|Min OS X: Any Version Requires: Minijack Audio Port|
Among the realm of studio headphones, Sennheiser’s is a name nearly revered by consumers. Known throughout for their unmatchable sound quality, Sennheiser headphones are considered by many audiophiles to have an irreproducible warmth and breadth. The Orpheus, the pinnacle of Sennheiser design and form, boasts “utterly transparent sound reproduction” for a mere fifteen thousand dollars. With such a legacy to the Sennheiser brand name, I was more than eager to give their much less expensive consumer-level headphones a try.
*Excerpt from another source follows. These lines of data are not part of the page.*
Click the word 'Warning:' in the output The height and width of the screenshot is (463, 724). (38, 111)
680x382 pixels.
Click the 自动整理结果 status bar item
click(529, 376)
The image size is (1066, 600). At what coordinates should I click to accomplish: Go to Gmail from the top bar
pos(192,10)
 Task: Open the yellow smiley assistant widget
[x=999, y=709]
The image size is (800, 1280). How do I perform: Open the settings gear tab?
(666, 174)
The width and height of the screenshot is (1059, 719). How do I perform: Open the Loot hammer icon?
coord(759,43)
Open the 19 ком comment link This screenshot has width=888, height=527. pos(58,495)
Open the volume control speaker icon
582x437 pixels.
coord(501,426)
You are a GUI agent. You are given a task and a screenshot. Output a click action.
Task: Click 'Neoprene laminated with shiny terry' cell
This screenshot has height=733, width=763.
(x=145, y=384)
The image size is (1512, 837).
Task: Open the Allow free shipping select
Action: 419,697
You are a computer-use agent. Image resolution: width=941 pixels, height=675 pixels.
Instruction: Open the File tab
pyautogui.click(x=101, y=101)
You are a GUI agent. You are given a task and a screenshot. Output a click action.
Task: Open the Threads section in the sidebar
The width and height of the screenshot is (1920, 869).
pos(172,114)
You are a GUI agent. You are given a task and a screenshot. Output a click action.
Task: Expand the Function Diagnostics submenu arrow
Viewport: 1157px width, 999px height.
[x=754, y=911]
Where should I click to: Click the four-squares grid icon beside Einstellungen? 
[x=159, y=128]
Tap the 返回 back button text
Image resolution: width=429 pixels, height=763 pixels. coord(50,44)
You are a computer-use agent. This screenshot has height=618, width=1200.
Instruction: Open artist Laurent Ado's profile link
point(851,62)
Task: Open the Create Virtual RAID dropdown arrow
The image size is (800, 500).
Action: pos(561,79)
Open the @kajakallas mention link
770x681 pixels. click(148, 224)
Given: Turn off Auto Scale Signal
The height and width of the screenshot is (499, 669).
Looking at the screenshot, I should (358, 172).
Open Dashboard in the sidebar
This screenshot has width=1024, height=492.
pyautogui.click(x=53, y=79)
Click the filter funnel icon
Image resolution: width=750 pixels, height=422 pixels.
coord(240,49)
The PC 150 is Sennheiser’s most expensive model among their entry-level consumer headphones. At a retail price around $60, the PC 150 hovers over most consumer headsets in cost. However, the added price gets you a noise-canceling microphone and the Sennheiser name printed over the headband. I set out to determine if the brand name really made a difference in the comparatively inexpensive PC 150’s.
From the Outside The Sennheiser PC 150 headset is a black and gray enclosure of moderate size. The plush pads are not large enough to enclose the ear, but certainly larger than most consumer-level pads. Across the headband is a foam pad for added comfort. Sprouting from the left headphone is a long, thin microphone making the entire set reminiscent of an aviation headset.
The microphone rests comfortably a few inches to the left of the mouth. The mic lacks any sort of wind protection, but has a second pickup on the reverse side to cancel noise from around the room. The primary pickup is unidirectional, making it ideal for voice recording.
Both microphone and headphone audio signals are carried by a single wire to an inline volume control (with microphone on/off switch), which splits the signal into a stereo headphone input jack and monaural microphone output jack. The volume control can be clipped to the belt for laptop or other mobile use.